The DVD box and other promotional materials of Definitely, Maybe notes that it is from “Makers of Notting Hill and Love Actually. The producers did produce those films, but it should probably say “From the Writer of Bridget Jones: The Edge of Reason and Practical Magic” for full disclosure. Adam Brooks does redeem himself from those two disasters and even tosses in a decent commentary track on this disc to boot. He’s joined on the commentary by star Ryan Reynolds and they are informative and funny, but very, very low key. There are few too many lengthy silences where neither has anything to say, but a fan of the movie will get something out it.
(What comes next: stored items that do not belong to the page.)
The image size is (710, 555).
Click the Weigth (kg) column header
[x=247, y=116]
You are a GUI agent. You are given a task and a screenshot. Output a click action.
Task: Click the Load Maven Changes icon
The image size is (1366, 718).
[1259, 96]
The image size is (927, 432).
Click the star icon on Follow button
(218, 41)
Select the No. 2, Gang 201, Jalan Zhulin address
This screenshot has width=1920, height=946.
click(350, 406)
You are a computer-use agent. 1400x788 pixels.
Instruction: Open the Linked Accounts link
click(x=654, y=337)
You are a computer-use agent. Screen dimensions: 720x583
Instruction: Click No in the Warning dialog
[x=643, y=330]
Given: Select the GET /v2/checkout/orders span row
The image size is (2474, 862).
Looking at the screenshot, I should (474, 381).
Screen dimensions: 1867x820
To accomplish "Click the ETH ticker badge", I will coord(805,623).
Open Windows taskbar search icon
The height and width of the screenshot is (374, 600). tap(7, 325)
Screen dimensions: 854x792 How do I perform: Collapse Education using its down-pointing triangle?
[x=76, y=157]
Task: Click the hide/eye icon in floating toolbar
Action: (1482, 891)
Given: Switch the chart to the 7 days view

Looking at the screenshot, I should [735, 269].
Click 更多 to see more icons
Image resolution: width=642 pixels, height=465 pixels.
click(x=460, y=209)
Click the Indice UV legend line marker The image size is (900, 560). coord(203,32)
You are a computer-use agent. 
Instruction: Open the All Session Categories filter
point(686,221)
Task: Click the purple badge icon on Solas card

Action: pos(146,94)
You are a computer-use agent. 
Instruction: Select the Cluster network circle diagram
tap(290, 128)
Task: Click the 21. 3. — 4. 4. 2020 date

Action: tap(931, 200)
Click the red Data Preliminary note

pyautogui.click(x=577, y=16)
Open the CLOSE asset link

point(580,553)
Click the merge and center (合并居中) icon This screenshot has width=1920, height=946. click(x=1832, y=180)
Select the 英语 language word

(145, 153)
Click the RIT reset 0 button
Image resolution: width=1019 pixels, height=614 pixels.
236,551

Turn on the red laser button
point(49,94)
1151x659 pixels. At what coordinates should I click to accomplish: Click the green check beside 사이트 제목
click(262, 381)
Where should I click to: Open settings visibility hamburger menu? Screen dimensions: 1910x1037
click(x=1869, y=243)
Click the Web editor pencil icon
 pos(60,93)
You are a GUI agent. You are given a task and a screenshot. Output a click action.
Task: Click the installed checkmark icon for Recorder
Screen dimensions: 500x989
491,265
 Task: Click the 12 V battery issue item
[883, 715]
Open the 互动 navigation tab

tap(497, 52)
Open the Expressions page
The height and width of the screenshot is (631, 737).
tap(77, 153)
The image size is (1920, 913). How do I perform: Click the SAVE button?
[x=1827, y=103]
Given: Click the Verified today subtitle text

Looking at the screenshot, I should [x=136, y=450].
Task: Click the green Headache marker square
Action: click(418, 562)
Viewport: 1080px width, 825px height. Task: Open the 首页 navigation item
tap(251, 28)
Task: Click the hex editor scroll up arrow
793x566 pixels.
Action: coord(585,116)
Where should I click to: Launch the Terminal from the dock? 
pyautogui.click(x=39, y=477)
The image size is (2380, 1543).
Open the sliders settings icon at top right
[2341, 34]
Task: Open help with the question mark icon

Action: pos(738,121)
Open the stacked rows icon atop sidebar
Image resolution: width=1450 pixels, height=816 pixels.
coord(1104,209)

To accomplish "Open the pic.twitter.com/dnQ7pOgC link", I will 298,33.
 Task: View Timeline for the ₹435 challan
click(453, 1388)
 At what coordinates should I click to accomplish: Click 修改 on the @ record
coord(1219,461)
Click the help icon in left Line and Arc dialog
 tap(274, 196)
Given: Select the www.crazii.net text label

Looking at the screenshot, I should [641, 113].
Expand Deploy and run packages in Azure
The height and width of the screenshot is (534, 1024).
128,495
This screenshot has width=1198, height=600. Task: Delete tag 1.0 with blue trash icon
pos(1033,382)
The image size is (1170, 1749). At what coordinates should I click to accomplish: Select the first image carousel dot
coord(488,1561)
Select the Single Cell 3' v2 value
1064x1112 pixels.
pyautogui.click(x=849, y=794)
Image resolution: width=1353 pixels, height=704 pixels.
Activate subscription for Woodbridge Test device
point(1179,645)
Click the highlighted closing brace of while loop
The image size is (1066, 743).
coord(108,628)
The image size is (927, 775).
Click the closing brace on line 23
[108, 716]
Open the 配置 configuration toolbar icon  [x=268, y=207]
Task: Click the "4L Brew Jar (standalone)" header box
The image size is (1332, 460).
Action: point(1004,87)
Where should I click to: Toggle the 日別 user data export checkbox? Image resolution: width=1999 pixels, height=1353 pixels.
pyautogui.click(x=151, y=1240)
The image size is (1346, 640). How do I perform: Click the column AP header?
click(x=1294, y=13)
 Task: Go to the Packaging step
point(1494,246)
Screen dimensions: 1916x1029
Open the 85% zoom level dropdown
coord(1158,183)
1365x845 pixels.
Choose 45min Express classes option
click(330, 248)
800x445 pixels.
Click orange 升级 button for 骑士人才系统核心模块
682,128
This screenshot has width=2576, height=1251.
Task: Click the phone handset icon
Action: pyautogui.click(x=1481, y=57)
The remaining extras on the DVD are not extensive, but this is a romantic comedy, not Lord of the Rings. There are about five minutes in deleted scenes. One, involving the use of the f-word, is pretty funny and there is also a section about Will leaving his ad agency job and going back into politics during the time he is telling the story to Maya. There is no context for any of the scenes or commentary, but they do flesh out a few characters a little more.
The disc includes a 12-minute making-of featurette called “Creating a Romance.” It is very pedestrian and doesn’t shed light on anything (not that there was much to highlight in what seems like a straightforward shoot). It relies heavily on people saying things like “Oh, Ryan was so great in this movie because of…..” and “the director was great to work with and was really open to…..” Nothing particularly insightful, but nice if you are a big fan of one of the stars.
The final extra is a five minute special call “The Changing Times of Definitely, Maybe.” This one focuses on how they showed the passage of time from 1992 to 1998 in New York City. It does have some interesting production design comments, but also has that annoying “we filmed ON LOCATION in New York City, you just can’t duplicate the energy, blah, blah, blah” that I’m starting to get sick of hearing.
The picture and sound quality are good and it’s a nice package for this movie. The producers haven’t gone out of their way to make it anything special, but it’s probably enough to satisfy fans. The movie will probably catch you off guard in a good way and is enough of a reason to pick up this disc, even if the extras don’t impress.